But perhaps at least some of them will try to muddle along as others have
described below, let's try both versions and see what works. Then we don't
need a flag day... Whereupon of course they've got a downgrade problem.

Because TLS has been such an overwhelming success there have been a lot of
problems.

Let's start with BEAST. BEAST attacks the way TLS 1.0 does IVs. Is that
anything to do with "complicated handshaking" ? Nope, not related at all.

Soon after that there's Lucky 13. This attacks CBC modes with a timing-based
padding oracle. Handshaking? Nope.

How about RC4 being broken - Handshake problem? Nope, the RC4 stream cipher is
just not as good as intended.

CRIME was a compression oracle, still not handshaking.

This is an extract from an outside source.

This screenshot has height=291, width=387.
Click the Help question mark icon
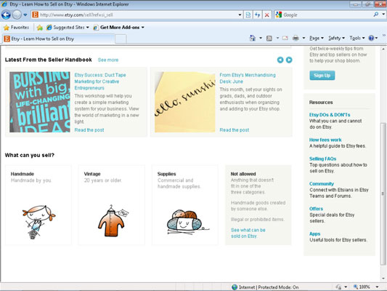pyautogui.click(x=371, y=38)
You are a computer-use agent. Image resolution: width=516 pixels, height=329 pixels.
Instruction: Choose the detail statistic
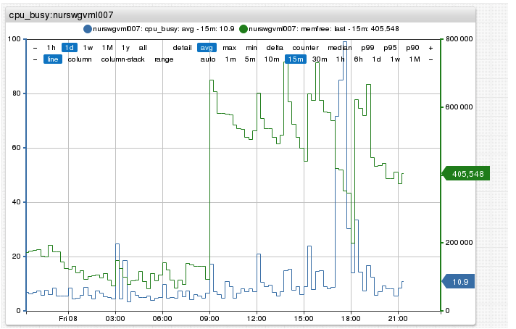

Coppersmith's and ROCA, as well as the Debian hilarity show that even minting
private keys might be too hard, at least in RSA, for people to do it
correctly. Once again, not related to handshaking.

Now Logjam really does come down to the complicated handshake, although it
does also need a client which is a total sucker.

Some? Yes. "Almost all" isn't correct. Lots of problems with cryptographic
primitives and implementation bugs, maybe WireGuard will be popular enough to
have so many implementations and to have such a large number of researchers
trying to break it...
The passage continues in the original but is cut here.